Sandusky also faces other charges for alleged acts that include touching a child's penis, grabbing a naked child in the shower and putting his hands down the waistband of a boy's pants without touching his genitals. The other counts are aggravated indecent assault, indecent assault, attempted indecent assault, unlawful contact with minors, endangering a child's welfare and corruption of minors.
If he is convicted of multiple charges for the same act, it's possible convictions on lesser offenses may merge when it comes time for sentencing.
He has denied the allegations against him, and a preliminary hearing is scheduled for next month.
The set of crimes in the Sandusky case, collectively, can be described appropriately as "child sex abuse," said Kristen Houser with the Pennsylvania Coalition Against Rape, which works with 51 rape crisis centers in the state and advocates on behalf of victims.
But she pointed to the use of "sex scandal" and "child abuse" in news accounts as an example of how imprecision in the language of sex crimes can serve to water down the seriousness of the allegations.
"What's ... important to us is that the sexual nature of the violations are included," Houser said. "When we see headlines calling it a 'Penn State sex scandal' - Tiger Woods, Bill Clinton, those are sex scandals. This is about sexual abuse of children."

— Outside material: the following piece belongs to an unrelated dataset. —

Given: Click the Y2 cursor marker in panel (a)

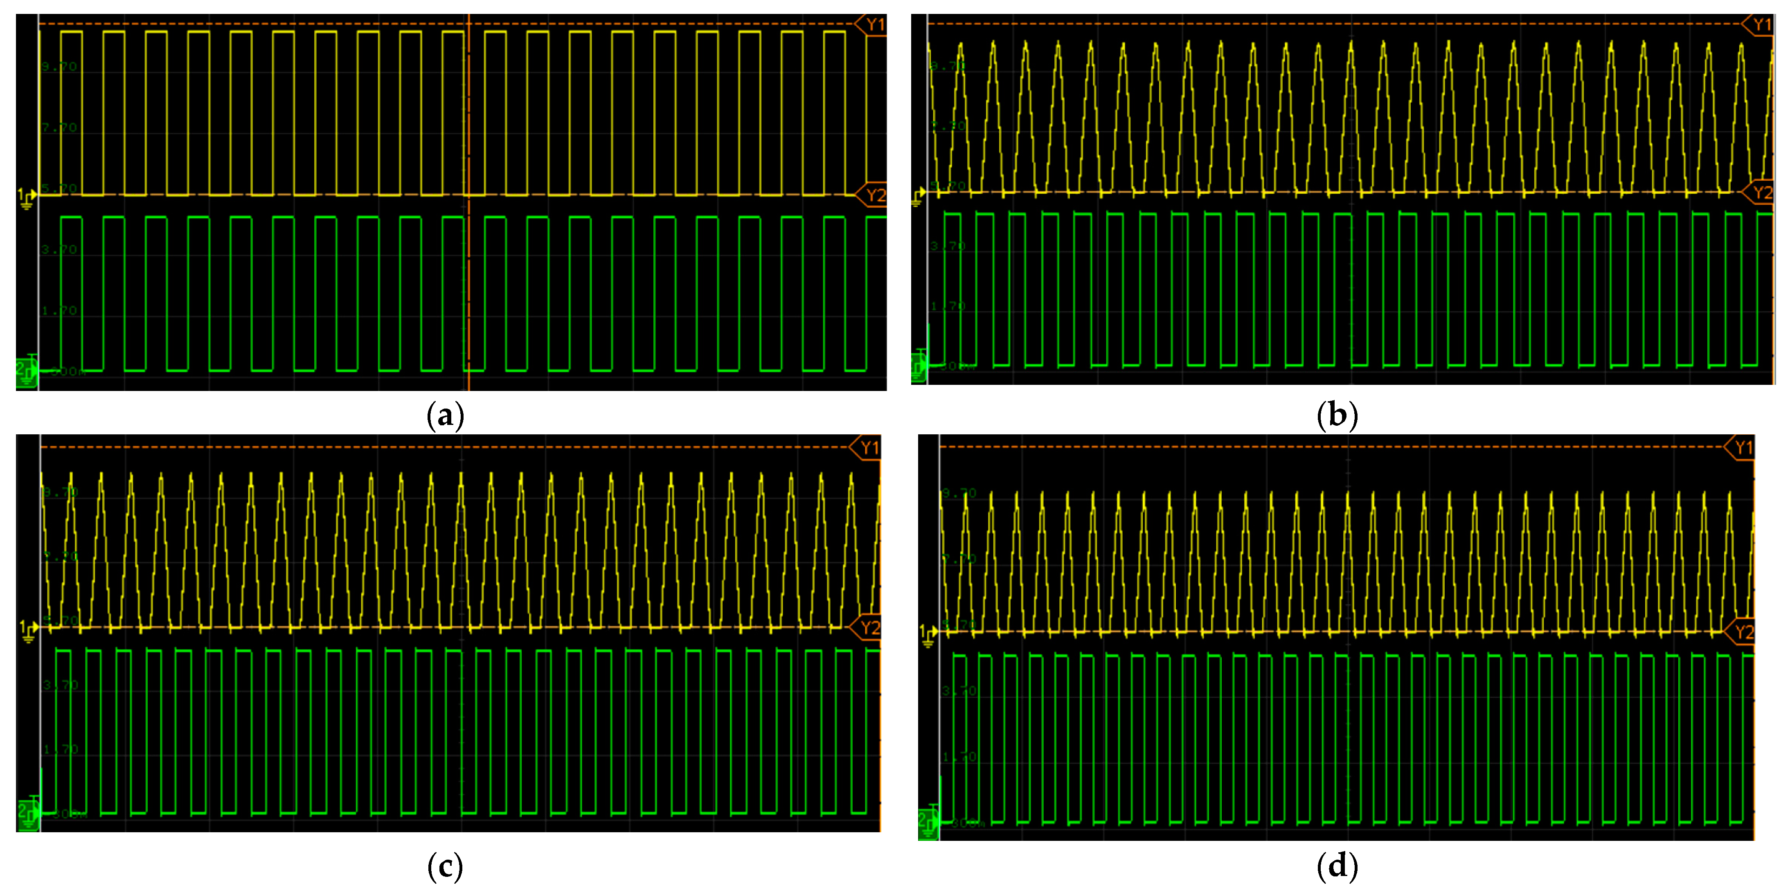Looking at the screenshot, I should coord(873,195).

She also said the children who police say were attacked by Sandusky should be referred to as "alleged victims" rather than "accusers."
Otherwise, she said, it "puts the onus back onto the alleged victim, and it helps put them under the spotlight. I believe it changes the focus (from) where it needs to be."
Her organization tries to defer to the people they serve when in making decisions about how to describe them.
"Some people will call themselves a victim, other people hate the word victim - 'I'm a survivor,'" Houser said.